Jesse Stavro’s Doorway is a parser-based story of time travel and time-travel-related mysticism. I played to the end, though I relied heavily on the walkthrough to do so.
This is the story of a guy looking for his time-traveling friend across multiple decades. The premise is that there are certain doors in the world that, activated with the right keys, can transport a person to another place or another time. There are also several different groups interested in employing these doors in different ways for different purposes. So far, so good. The story also has us visiting a Grateful Dead concert and a grubby 1970s junkyard, which are not settings typically overused in IF.
The execution is a little on the fragile side, though. I had situations where people were only introduced to me after I’d already been talking to them for a bit, or after they’d already been referred to by name in the text. I had a moment where I asked someone a question and then he only answered me three turns later after I’d done some intervening stuff, because apparently the game assumed that I would go a direction immediately after asking and it was that movement, rather than the question itself, which cued the conversation to go on. There were several points where the action seemed to dry up and I needed to wait a couple of moves for something to happen again, and it wasn’t obvious that that was what was going on. In another scene I died randomly several times before going to the walkthrough to work out how to proceed.
Overall, the sense of instability and non-direction was just great enough that I went to the walkthrough early and (despite several attempts to play freestyle) kept coming back to it for the rest of the game.
Fundamentally, I felt like there was a design struggle going on here between the way the author wanted the story to work and the way he wanted to implement the interaction. This is a story largely made of up scenes of either suspense or conversation: the protagonist is talking to people, looking for someone, sneaking through a dangerous space. These are tightly paced sorts of sequences in which repetition and delay both damage the experience. Choice-based games are sometimes better than a parser for this, but if you do want to do a parser game focused on those sorts of events, it’s often a good idea to constrain the verb set pretty tightly and/or make your NPCs extremely proactive so that the scene keeps moving forward in some fashion even if the player is busy staring at the scenery. Some of J. Robinson Wheeler’s games, especially The Tale of the Kissing Bandit and Four in One, demonstrate how this can be made to work.
Jesse Stavro’s Doorway, on the other hand, has a lot of suspense and conversation narration happening but often also wants the player also to be investigating and solving object puzzles, and sometimes these were basically working at cross purposes to one another: I could either be advancing the conversation or I could be hunting around trying to solve the problem with objects, and when I was working on the latter, the NPCs would fall silent and the scene would go dead, from a pacing perspective.

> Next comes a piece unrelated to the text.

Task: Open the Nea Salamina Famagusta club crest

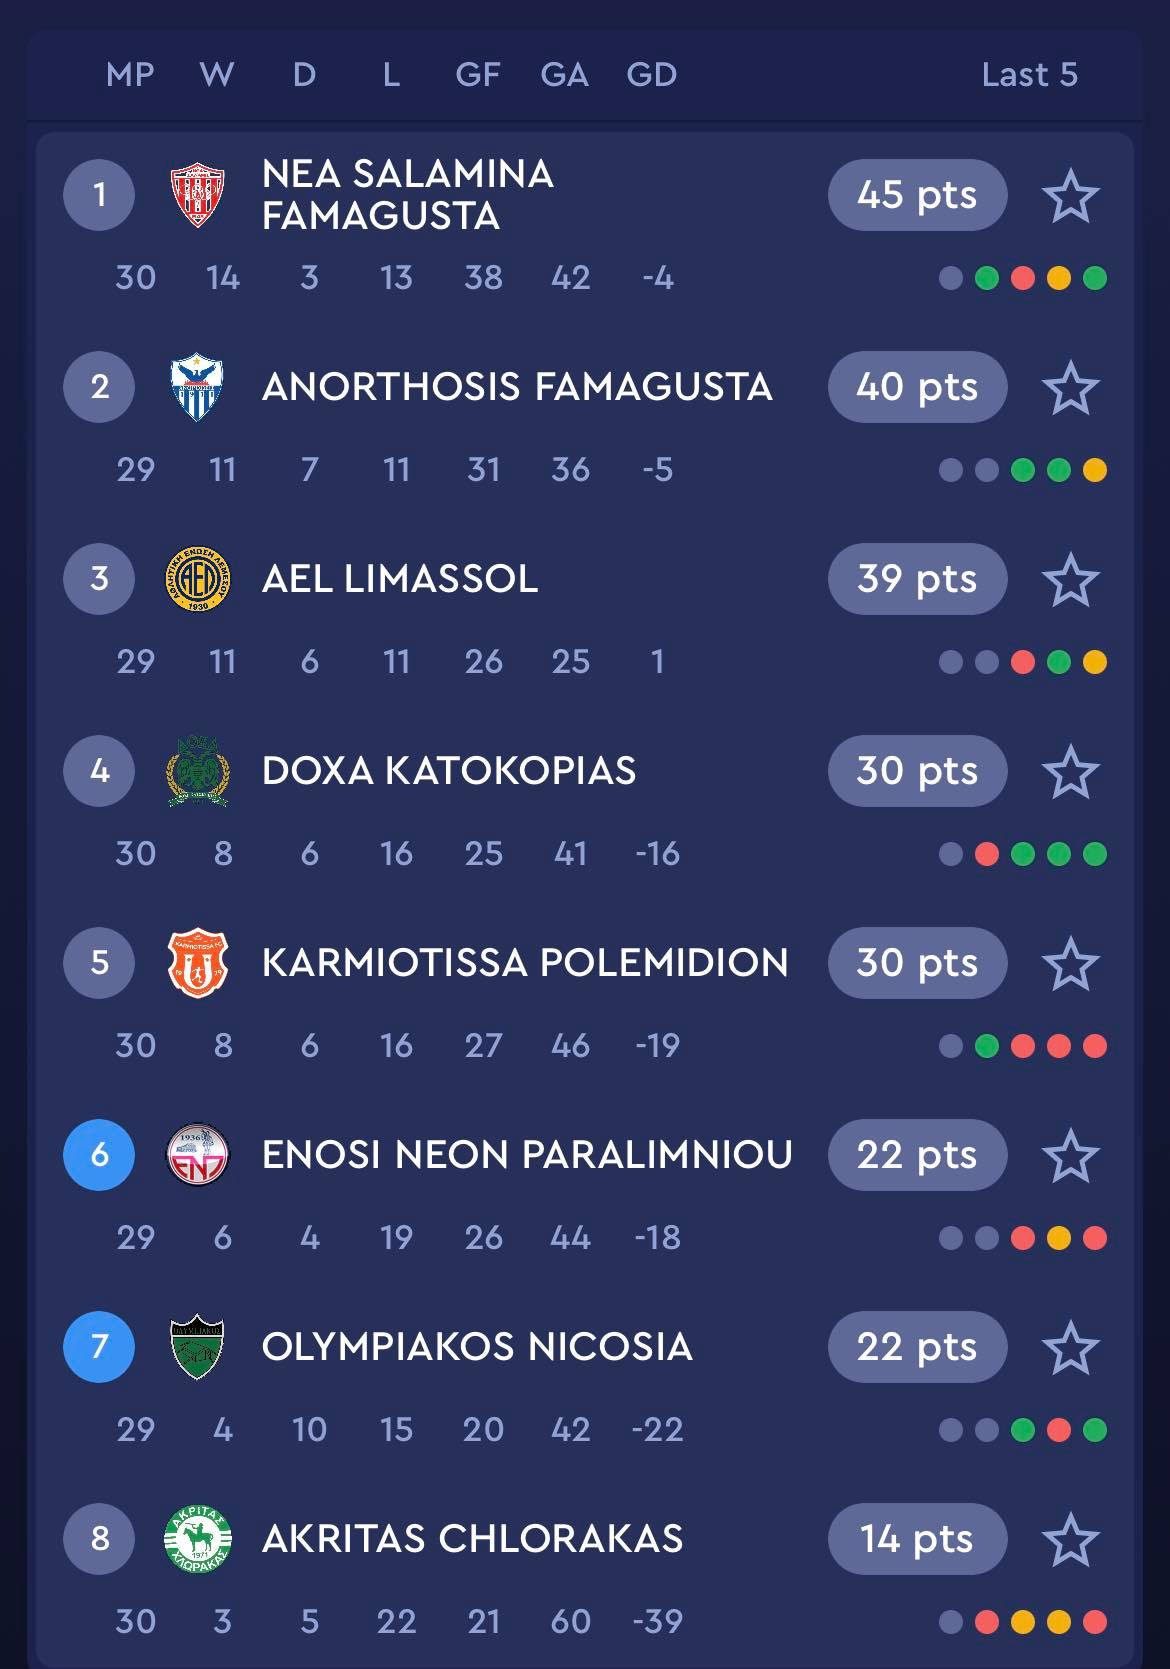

To get into a few specifics:
When trying to help get the bus started, I had all these people I could be talking to, but as soon as I started trying to investigate the situation, they were all silent, weirdly inactive. I also wasn’t allowed to try to put the thermostat into the bus myself, and the game didn’t acknowledge this as a sensible attempt.
Another point where the puzzle and the pacing were at odds with one another was the junkyard. When trying to escape with the gas, I got caught and lost the game several times. A big part of the problem was that it wasn’t clear enough how the Camino was moving through the maze; in contrast with Chemistry and Physics, which also has a chase maze, this one didn’t give clear enough messages to make clear when the danger had moved on, while the maze was designed in such a way that it was easier to get stuck. When I went to the walkthrough on this, it told me that I should wait at a particular point. That did work, but while waiting I didn’t get any kind of message that it was now safe to move in a previously unsafe direction. Having to battle with this sequence and eventually peek at the walkthrough diminished my sense of actual suspense here and made the scene work less well for me.
There are spots where the narrative and puzzle integration did work better than this. While I was hunting around the concert, for instance, I did get some timed event content about things going on up on stage, which helped a lot. But the treatment was uneven.